### Exercise requirements
Within the entries below, please return exactly the lines from the one with "This screenshot has width=350, height=198." through the one with "Screen dimensions: 1132x637", leaving out any pictures.

### Data supplied
══════════════════════════════

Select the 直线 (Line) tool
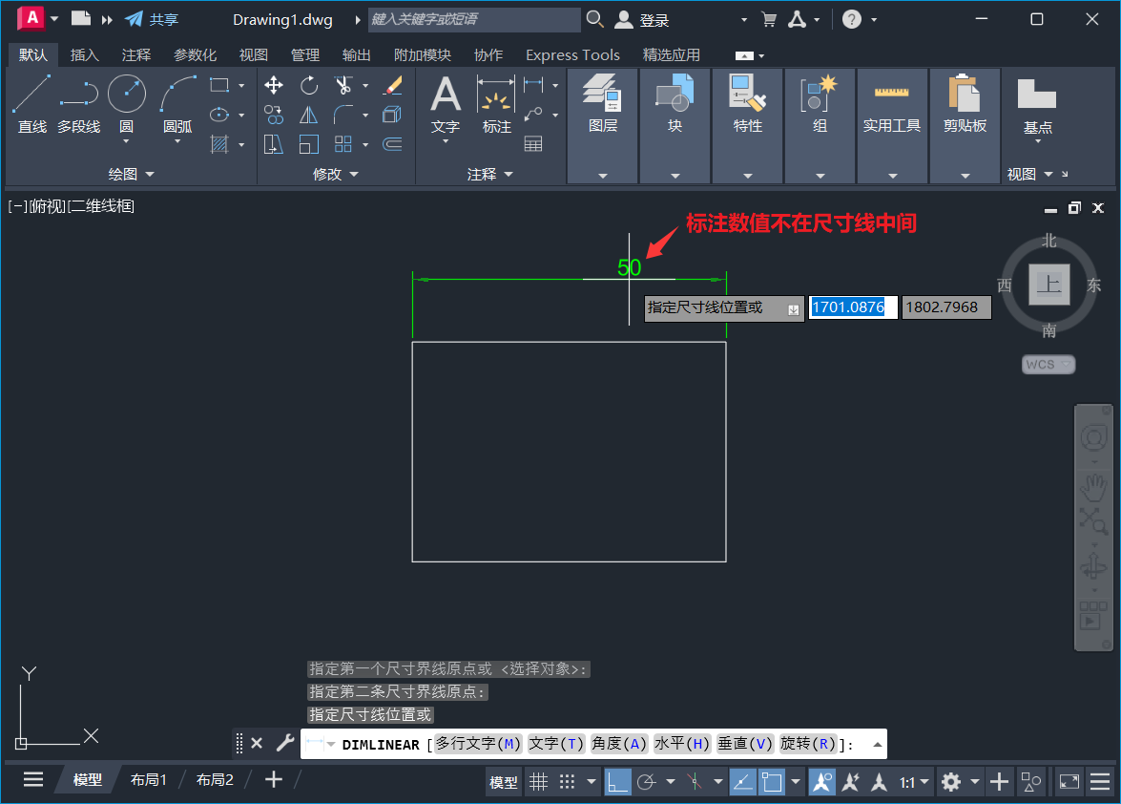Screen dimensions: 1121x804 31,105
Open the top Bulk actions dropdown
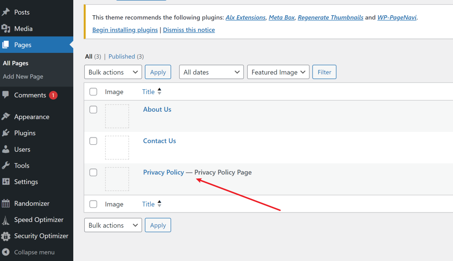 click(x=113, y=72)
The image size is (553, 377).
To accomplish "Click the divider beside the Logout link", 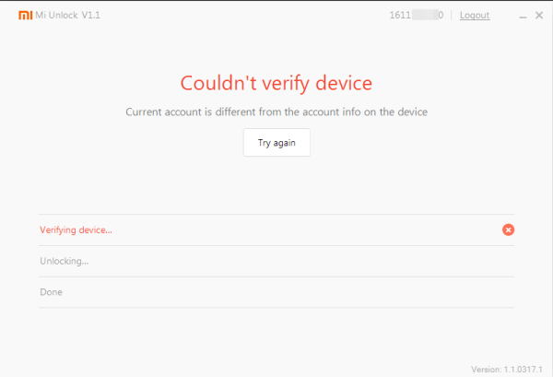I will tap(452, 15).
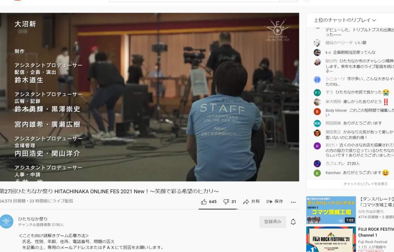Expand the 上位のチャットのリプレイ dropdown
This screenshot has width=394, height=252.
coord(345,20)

══════════════════════════════

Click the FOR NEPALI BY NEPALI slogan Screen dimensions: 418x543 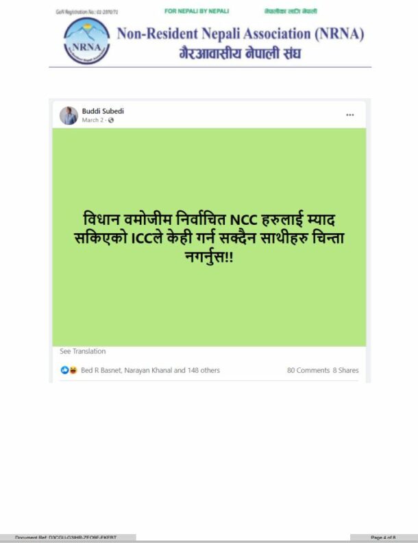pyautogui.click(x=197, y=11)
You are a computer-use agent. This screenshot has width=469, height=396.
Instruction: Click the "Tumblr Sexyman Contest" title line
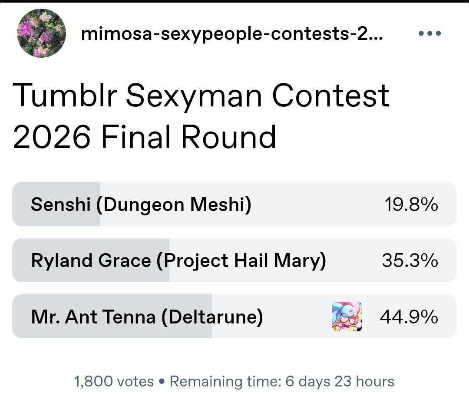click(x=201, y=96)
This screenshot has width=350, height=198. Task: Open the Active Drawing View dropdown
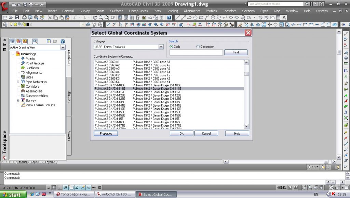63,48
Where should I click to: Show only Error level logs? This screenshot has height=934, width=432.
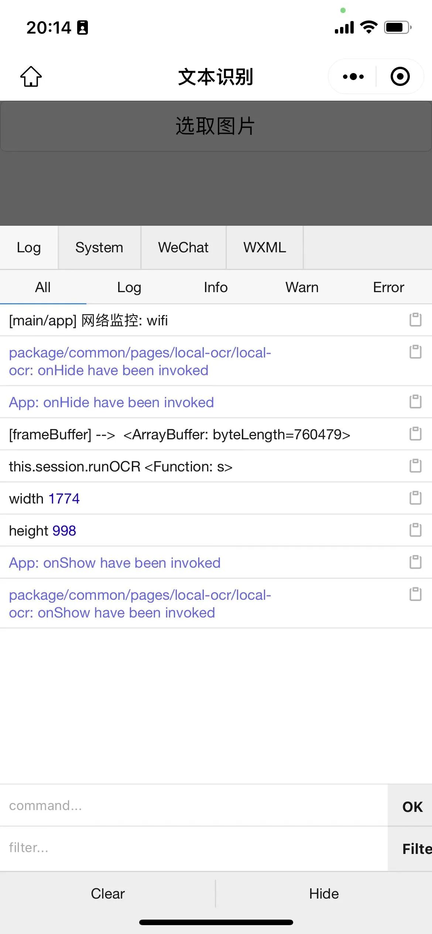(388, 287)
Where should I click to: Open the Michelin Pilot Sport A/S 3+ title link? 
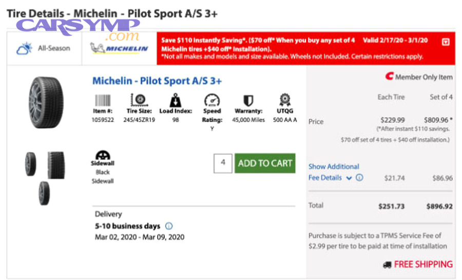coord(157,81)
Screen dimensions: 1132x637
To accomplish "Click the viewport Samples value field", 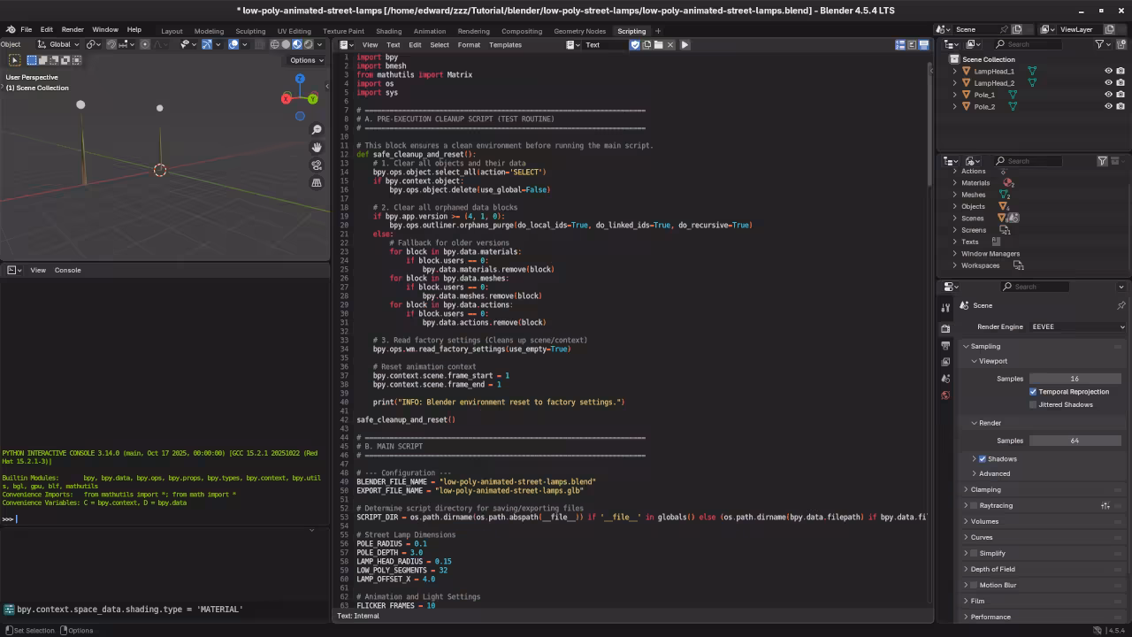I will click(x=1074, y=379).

══════════════════════════════

### Result of this exercise
This screenshot has width=350, height=198. Task: Open the Active Drawing View dropdown
63,48
Where should I click to: Show only Error level logs? This screenshot has height=934, width=432.
(388, 287)
Where should I click to: Open the Michelin Pilot Sport A/S 3+ title link? 
coord(157,81)
Screen dimensions: 1132x637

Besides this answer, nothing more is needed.